The Wheel of Time – Robert Jordan.  It was a good job that Robert Jordan created such an interesting world for his Wheel of Time series, because after thirteen instalments of these books, you will get to know it very well.  What I like about Jordan’s world was the ring of countries to the North, the borderlands.  Strong nations defined and shaped by tough warriors who hold back the forces of the Dark One from the Blight.

The Six Duchies and the Cursed Shore – Robin Hobb.  Robin Hobb takes an unusual approach in her fantasy novels, in that each series, despite having completely independent storylines, characters, and plots are all set in the same world – just different parts of it.  The benefit of this approach is that after each novel is released, her world becomes richer, and more realised. (The exception to this is her Solider Son Trilogy, which is set in its own realm).

The Mistborn – Brandon Sanderson.  It needs to be remembered that designing a world’s mountain ranges, forests, and coastlines can only take you so far – it is the inhabitants that make a world, so realistic cities and towns are just as important.  Quite often complicated plots set within a city can be greatly enhanced by the aid of a map, highlighting the urban sprawl’s streets and alleyways.

Mark lawerance broken kingdoms

The Broken Empire – Mark Lawrence.  Lawrence’s world is actually our own, just changed beyond recognition by a nuclear apocalypse and a changing of the laws of physics, so that will alone can shape events.  This gives a semblance of magic and necromancy.  The place names will be somewhat familiar, but just like the rest of his world, slightly altered. and

Westeros – George R R Martin.  When George R.R. Martin first started writing Game of Thrones, he wanted to write a set of novels that freed him from the restrictions of film making (he worked in Hollywood) and construct a world so outlandish and lavish, that turning it into a screen version would be impossible.  Of course they’ve since taken up that challenge and succeeded to such a spectacular degree, that few would have thought possible.  The map still plays a big part too, making up the beginning sequence to the series.

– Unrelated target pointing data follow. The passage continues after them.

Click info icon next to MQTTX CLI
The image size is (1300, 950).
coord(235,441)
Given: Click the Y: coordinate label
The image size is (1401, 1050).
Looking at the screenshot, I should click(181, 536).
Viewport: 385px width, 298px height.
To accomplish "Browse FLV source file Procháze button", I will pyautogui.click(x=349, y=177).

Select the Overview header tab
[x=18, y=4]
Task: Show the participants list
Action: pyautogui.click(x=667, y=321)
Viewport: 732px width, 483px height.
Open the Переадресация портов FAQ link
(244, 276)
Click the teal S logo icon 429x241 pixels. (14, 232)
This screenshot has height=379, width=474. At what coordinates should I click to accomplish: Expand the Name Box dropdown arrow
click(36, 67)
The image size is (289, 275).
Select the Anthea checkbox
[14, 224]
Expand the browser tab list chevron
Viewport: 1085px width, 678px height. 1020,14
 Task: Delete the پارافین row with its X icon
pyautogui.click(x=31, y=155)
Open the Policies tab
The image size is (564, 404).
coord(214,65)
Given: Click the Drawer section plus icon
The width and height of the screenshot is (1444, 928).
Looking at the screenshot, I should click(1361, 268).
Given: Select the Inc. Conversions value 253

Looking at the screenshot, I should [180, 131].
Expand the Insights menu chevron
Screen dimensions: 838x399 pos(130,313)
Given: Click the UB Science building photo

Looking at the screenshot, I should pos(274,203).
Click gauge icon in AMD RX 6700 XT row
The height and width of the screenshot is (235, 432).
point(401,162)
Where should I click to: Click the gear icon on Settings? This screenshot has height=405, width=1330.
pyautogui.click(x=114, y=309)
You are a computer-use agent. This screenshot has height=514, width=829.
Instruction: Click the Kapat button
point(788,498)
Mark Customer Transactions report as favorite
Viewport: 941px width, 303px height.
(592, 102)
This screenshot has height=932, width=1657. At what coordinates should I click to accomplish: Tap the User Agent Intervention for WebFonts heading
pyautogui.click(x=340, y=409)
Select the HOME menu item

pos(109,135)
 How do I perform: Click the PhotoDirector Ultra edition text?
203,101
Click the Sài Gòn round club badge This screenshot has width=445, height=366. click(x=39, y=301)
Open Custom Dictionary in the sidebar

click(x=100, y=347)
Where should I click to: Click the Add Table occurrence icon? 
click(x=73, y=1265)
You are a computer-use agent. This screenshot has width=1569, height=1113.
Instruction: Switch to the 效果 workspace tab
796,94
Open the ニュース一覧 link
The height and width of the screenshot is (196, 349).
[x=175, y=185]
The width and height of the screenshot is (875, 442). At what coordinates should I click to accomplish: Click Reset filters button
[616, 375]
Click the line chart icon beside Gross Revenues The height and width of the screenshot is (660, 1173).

Alera – Patrick Rothfuss.  Patrick Rothfuss is the new star of the fantasy writing, his books being incredibly popular and bringing new fans to the genre with his excellent writing and thoughtful story.  His world is equally well thought out, detailed, and rich with communities and varied races.

The Belgariad and The Malloreon – David Eddings.  It’s been a long, long, time since I read these sets of novels so forgive me if my memory plays me false.  One of the aspects I particularly enjoyed about this series as a young adult was how the world, depicted in beautifully well drawn maps were slowly revealed as the two stories progressed.  Just as you thought you knew the world, a whole new continent would be revealed.


Middle Earth – J R R Tolkien.  The Grand-daddy of them all, still the most complete and detailed of all the worlds ever created for the genre, despite being the first.  One of the reasons all fantasy novels should have a map at the beginning is because Tolkien put one at the start of his, and his novels are still the benchmark for all fantasy novels to aspire to.

Okay, I know some of you will be thinking that if the writer does their job well, with their descriptive power and ability to build images in the readers mind, the map is unnecessary.  To an extent I agree with you, the first David Gemmell novels never came with a map and that never spoilt my enjoyment of his books.  But I think that a fantasy novel never loses anything by having a depiction of their world at the start of the book and if it brings pleasure to some readers, why leave it out?